O segundo perigo referido como “vício numinoso”, significa o desejo, muitas vezes dominante, de experienciar o Sagrado de novo e de novo, e o inevitável desapontamento e o anseio por “uma cura”. Enquanto o pavor, o medo e a apreensão são partes da experiência religiosa, também são a felicidade, o êxtase e a excitação. Quando experimentamos o divino, nós ansiamos para experimentá-lo de novo, o que é apenas natural. Mesmo assim, esse desejo, se deixamo-lo andar por aí, pode servir apenas para nos alienar do nosso povo e dominar nossas vidas. Um perigo ainda maior é a loucura que pode causar. Nós simplesmente não somos programados para nos expor frequentemente ao estado de ser que suprime nossa própria realidade e senso de si. Enquanto aqueles que estão loucos nos mitos e na história nos trouxe insights, eles eram, por necessidade, criaturas do utangard. O perigo da dissociação de nossa realidade mortal em detrimento de nós mesmo e nossa tribo, é muito grande para arriscar.
Um perigo relacionado a esse “vício numinoso” é o risco de tornar a experiência mais pobre. Quanto mais compulsivamente nós entramos em contato com algo, especialmente algo que nós possuímos expectativas tão altas e específicas, maiores são as chances de auto desilusão e de achar que a experiência sempre irá acontecer.
O terceiro perigo é o de ganhar o desfavor dos Deuses. Nossos Deuses não são onibenevolentes; sendo sincero, alguns deles podemos dizer que são, na melhor das hipóteses, ambivalentes sobre nós.

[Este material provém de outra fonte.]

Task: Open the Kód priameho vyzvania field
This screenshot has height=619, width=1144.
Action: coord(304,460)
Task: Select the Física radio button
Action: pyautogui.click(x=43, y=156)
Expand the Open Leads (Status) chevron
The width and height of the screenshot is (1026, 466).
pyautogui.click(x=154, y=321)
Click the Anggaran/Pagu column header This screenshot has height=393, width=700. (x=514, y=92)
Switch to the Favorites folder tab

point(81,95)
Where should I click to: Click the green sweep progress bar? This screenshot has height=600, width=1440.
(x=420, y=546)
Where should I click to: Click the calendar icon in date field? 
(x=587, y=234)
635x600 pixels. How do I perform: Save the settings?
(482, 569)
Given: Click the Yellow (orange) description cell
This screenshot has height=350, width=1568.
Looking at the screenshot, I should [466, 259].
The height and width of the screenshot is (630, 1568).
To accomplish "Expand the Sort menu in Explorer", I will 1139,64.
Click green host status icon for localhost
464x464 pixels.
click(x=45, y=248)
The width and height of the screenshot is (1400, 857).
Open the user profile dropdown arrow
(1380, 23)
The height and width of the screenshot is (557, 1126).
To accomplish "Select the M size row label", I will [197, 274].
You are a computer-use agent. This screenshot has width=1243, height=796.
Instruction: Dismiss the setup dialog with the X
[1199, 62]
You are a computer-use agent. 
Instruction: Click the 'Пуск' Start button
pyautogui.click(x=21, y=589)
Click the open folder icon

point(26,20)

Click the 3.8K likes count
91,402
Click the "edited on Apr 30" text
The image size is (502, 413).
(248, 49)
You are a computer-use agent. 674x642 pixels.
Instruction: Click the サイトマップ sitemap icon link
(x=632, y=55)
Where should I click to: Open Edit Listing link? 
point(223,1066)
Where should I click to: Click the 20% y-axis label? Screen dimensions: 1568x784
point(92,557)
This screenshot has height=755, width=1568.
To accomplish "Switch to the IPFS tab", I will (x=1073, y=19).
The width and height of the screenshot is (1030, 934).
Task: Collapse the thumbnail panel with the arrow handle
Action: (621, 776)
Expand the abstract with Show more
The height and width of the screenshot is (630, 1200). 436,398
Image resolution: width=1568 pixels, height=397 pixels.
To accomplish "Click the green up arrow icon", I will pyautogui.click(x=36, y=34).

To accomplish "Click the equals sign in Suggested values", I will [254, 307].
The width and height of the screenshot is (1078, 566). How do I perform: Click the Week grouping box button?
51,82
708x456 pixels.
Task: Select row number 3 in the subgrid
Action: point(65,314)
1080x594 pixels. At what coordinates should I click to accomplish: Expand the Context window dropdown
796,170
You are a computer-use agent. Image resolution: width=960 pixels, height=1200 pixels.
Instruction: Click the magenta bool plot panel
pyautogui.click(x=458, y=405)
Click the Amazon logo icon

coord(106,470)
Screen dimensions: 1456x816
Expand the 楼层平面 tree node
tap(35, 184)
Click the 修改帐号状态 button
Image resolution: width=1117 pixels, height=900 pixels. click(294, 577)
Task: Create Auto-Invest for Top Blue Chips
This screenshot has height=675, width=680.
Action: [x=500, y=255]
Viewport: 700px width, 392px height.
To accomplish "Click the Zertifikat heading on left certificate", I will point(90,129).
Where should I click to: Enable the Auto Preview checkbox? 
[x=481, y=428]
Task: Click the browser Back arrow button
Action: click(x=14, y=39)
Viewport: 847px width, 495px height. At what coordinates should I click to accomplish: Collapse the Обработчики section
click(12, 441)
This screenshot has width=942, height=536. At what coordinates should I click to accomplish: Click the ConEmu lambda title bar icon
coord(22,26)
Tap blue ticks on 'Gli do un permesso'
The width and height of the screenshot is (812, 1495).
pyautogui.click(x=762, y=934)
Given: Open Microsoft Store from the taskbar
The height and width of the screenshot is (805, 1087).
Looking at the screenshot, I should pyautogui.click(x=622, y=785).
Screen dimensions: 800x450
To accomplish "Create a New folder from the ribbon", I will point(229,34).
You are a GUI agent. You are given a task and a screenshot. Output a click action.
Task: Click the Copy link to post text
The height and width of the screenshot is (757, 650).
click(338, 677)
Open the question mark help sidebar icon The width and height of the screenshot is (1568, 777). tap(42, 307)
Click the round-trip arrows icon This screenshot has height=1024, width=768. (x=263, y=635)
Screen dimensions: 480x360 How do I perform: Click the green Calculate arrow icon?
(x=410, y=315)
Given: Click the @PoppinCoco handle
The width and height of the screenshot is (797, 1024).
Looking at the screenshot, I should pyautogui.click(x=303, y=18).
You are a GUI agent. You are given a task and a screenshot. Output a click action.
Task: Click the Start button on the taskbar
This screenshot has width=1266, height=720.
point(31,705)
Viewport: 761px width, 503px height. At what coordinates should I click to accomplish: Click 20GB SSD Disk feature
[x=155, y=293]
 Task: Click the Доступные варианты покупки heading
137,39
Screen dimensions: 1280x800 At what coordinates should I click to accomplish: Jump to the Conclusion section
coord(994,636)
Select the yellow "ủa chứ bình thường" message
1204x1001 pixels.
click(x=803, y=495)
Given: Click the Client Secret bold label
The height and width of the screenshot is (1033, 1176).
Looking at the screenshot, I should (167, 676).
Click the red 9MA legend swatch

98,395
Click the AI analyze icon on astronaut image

Até mesmo os Deuses que são mais amplamente considerados como “amigáveis” com a humanidade, como Thor, não são tão inclinados a perdoar assim como ignorar transgressões contra eles. Um estranho ou até mesmo um amigo que permanece rudemente na sua porta e faz demandas a você, irá rapidamente perceber que não é bem-vindo em sua casa, correto? Provavelmente não é diferente com os Deuses. Enquanto falta de cuidado ou inaptidão de executar um ritual pode geralmente resultar em não ter ninguém do outro lado da linha, pode também ter o risco de ofender e desfavorecer, especialmente aliados com delitos em espaços criados para o Sagrado.
Nós devemos ter medo do desfavor não por temermos punição divina e ter um raio caindo em nossa cabeça; mas sim porque a pior coisa que podemos trazer para nós e nossa tribo é ter os Deuses retirando suas benções de nós completamente.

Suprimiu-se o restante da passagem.